Of that time, Stearns said it reinforced her natural inclination to be a problem solver, not a brooder.

"You can waste a lot of energy on worrying, and stress and panic only make things worse," she said. "And I try my best to work toward solutions."

When the opportunity came to take the Nebraska job, Stearns said she and Hal had some tough decisions to make. Neither was all that eager to leave their large extended family, now spread across Montana, and to leave the land they treasured.

Although they eventually settled in, made close friends and did work they were proud of, Nebraska never was home, Hal said, which makes this homecoming all the more special.

"It means so much to us," he said. "They say you can never go home again, but we have come home – there is no doubt about it."

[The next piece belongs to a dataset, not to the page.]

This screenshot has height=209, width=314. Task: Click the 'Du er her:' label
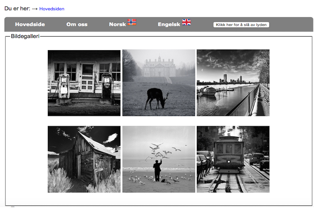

This time around, however, the couple have taken up residency in Helena. It’s a house they like, but their heart belongs to the Benton base camp.

"It’s hard to stay away from those little ones," Stearns said. On a recent Grizzly football weekend, baby Renn took his first solid steps under his grandmother’s watch, while other family members were at the game or out fishing.

He’s earned the nickname "Renny-Mac the running back." But no one is saying which team he’ll play for someday.

"I’m a social Griz," Stearns said. "I still check the papers to see how the Bulldogs did. My brother is a Bobcat. There’s only one game a year when it gets a little shaky, but I root for the Bobcats every game they play," she said.

"I want them all to do well, and I’m proud of them all."